The World is My Oyster!

I used to think it was useless to continue with this blog when i kept relapsing.  I remind myself that when I am scrolling through the blogs and see someone posting in the early stages of a new quit, I am drawn to them as I feel so alone when I am taking baby steps after years of talking about quitting.  So I continue.

I am still hanging on to my commitment to refuse alcohol since my last day in Mexico.  I'm in the double digits (been there, done that).  As usual for me, the honeymoon stage of recovery is full of confidence and positive resolve that I am on the forever train to sobriety.  I also know that if and when I relapse it's always after staying away from the cyber sober world for a few days/weeks.  I have to stay close and keep posting.  Although I haven't been posting as much as I should I've been pen-palling and stalking sober blogs.

Alcohol, in hindsight, never seems like quite the problem it is when I am in the middle of my drinking times.  When I look back I always remember the nice wine with dinner, the mojito on the beach, the ice cold draft beer on the patio but never the barfing over the side of a friend's hot tub, the listless me slumped over ready for bed at 7pm when the party is just starting.
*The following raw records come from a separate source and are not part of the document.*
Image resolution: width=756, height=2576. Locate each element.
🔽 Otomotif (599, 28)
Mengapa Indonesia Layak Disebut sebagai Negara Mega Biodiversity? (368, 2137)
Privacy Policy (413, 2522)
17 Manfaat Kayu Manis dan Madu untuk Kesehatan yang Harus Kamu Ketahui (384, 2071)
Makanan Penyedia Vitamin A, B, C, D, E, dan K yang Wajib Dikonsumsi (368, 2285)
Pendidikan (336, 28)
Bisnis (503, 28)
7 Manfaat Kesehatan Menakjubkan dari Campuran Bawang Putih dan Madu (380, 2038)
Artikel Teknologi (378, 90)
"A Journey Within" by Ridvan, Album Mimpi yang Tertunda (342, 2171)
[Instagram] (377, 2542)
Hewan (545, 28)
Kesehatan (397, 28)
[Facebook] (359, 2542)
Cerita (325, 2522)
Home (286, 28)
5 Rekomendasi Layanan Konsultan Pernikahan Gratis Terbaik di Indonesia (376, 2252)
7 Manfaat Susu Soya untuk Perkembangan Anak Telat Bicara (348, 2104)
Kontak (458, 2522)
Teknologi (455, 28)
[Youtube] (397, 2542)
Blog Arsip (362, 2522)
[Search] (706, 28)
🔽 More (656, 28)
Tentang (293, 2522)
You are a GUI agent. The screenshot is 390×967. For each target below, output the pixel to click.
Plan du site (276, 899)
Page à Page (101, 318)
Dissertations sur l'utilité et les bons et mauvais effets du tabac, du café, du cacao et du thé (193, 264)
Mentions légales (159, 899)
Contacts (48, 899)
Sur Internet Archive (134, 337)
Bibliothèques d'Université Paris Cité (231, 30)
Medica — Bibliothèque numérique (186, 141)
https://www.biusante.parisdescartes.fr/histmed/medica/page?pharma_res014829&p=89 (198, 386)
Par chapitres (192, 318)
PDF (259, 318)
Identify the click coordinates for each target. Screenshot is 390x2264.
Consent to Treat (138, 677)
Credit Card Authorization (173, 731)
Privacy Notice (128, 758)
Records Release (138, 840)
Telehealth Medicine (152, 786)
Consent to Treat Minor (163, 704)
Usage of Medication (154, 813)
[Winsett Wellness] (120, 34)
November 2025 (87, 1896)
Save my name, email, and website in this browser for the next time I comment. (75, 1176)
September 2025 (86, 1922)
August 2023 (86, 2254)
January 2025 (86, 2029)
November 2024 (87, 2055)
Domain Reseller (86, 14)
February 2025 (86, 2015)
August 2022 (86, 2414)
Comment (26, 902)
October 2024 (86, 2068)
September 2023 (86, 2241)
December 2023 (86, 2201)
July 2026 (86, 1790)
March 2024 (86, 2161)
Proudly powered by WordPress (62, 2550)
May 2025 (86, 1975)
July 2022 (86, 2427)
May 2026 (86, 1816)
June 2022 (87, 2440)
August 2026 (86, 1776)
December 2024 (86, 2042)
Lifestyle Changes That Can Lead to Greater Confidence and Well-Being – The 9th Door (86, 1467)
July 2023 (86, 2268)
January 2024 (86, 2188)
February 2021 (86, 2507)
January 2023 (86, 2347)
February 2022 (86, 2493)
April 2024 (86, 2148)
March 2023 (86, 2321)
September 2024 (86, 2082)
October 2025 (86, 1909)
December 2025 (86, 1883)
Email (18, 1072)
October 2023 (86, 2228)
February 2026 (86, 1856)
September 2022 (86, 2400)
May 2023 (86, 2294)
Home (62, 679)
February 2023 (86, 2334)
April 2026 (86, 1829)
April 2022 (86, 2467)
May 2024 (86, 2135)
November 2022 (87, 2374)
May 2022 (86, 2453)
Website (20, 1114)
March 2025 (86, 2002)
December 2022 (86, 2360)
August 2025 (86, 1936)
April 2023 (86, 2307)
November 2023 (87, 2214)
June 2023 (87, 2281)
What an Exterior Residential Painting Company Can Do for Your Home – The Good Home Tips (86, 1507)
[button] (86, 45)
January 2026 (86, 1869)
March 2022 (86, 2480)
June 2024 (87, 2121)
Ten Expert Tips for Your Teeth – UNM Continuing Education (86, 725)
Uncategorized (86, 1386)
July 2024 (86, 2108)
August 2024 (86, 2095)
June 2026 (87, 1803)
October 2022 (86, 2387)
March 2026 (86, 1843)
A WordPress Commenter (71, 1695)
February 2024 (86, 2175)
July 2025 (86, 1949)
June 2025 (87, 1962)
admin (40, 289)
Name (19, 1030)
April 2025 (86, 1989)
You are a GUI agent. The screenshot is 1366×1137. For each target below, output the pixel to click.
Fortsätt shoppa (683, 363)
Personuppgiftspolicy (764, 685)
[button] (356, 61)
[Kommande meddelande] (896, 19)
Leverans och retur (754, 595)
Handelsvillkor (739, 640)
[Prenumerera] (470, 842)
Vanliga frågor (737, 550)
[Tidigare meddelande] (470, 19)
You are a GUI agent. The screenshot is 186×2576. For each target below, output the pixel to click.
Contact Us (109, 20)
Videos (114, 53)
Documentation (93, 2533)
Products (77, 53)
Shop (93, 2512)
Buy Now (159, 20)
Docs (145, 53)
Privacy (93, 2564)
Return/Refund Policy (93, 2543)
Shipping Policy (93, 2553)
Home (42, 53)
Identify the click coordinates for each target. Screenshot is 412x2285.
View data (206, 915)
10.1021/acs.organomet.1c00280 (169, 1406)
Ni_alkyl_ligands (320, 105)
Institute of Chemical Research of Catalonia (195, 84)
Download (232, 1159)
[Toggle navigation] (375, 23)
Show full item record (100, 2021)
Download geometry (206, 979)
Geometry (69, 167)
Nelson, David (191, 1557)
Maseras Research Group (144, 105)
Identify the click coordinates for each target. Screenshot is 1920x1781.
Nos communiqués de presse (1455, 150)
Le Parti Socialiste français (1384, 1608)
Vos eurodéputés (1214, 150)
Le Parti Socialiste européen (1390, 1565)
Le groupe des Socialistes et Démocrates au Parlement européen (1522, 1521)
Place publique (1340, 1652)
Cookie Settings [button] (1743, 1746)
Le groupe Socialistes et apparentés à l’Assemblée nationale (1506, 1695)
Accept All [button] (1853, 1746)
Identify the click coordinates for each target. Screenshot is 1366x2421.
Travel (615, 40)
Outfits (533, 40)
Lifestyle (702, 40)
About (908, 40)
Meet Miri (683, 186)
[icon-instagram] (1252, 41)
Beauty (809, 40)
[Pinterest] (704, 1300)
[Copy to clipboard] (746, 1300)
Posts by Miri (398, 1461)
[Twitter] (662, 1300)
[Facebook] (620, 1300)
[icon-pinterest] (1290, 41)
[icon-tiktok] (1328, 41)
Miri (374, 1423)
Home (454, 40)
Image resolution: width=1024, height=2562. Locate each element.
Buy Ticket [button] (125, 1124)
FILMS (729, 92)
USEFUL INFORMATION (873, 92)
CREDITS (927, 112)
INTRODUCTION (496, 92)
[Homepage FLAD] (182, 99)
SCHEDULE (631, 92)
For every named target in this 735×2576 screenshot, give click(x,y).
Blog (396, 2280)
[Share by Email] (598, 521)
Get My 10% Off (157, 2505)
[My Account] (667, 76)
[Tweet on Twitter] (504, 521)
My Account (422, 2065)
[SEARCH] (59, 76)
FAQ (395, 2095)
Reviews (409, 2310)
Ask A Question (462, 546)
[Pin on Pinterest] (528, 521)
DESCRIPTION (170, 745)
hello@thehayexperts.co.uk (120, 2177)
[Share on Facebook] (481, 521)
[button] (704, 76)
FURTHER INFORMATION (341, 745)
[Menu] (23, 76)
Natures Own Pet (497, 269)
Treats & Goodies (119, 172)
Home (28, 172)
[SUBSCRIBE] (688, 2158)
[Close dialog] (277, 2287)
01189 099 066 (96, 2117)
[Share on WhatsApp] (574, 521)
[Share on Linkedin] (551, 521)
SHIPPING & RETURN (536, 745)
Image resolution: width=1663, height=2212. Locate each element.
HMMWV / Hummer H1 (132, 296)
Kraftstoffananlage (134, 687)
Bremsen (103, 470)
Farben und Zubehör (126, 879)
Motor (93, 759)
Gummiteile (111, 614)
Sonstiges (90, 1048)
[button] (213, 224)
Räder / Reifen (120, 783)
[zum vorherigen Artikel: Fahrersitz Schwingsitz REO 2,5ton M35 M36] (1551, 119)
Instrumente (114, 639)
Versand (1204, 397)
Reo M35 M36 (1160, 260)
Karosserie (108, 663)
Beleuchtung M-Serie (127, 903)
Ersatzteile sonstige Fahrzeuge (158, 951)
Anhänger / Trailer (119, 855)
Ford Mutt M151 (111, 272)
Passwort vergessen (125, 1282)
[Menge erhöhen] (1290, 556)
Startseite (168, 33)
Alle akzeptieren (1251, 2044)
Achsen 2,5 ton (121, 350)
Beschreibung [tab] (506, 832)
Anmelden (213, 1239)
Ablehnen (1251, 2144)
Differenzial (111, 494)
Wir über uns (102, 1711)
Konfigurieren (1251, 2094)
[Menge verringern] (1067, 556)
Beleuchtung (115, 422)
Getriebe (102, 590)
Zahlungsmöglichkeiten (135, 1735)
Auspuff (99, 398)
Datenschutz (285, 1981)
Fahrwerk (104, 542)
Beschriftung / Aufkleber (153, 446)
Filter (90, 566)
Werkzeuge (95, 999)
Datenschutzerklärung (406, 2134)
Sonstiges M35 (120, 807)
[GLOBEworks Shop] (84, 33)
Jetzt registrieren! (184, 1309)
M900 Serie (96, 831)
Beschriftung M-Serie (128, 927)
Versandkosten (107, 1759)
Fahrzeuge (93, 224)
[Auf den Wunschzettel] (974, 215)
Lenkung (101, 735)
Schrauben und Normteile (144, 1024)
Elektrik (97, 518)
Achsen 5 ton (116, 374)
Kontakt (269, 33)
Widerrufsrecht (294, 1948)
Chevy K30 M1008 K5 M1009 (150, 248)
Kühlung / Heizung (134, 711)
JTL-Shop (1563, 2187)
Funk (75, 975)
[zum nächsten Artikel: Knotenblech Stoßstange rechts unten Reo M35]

I have noticed that I am so wide awake, funny and vivacious (as much as one can be at close to 60) at a party when I am abstaining.  My mornings are lovely too.  We have been taking DoTerra Essential Oils and their brand of supplements also).  Renewed energy for both of us and we are hitting milestones in the lovemaking department if you know what I mean.

I have noticed that hubby is abstaining for the most part too.  I really couldn't care less at this point but for his own sake, I am happy.

I surprised myself by not only remembering to complete my list of 'to do's', I found myself outside snow-shoeing by the side of the river and into the nearby forest two days in a row.  I am looking outside as I type and I think I will head out again this morning.

What the hell just happened?  I am not myself?  Who is this new person and what has she done with Princess Procrastinator???

Booze free is one thing.  Booze free and souped up on quality supplements and the World is my Oyster!!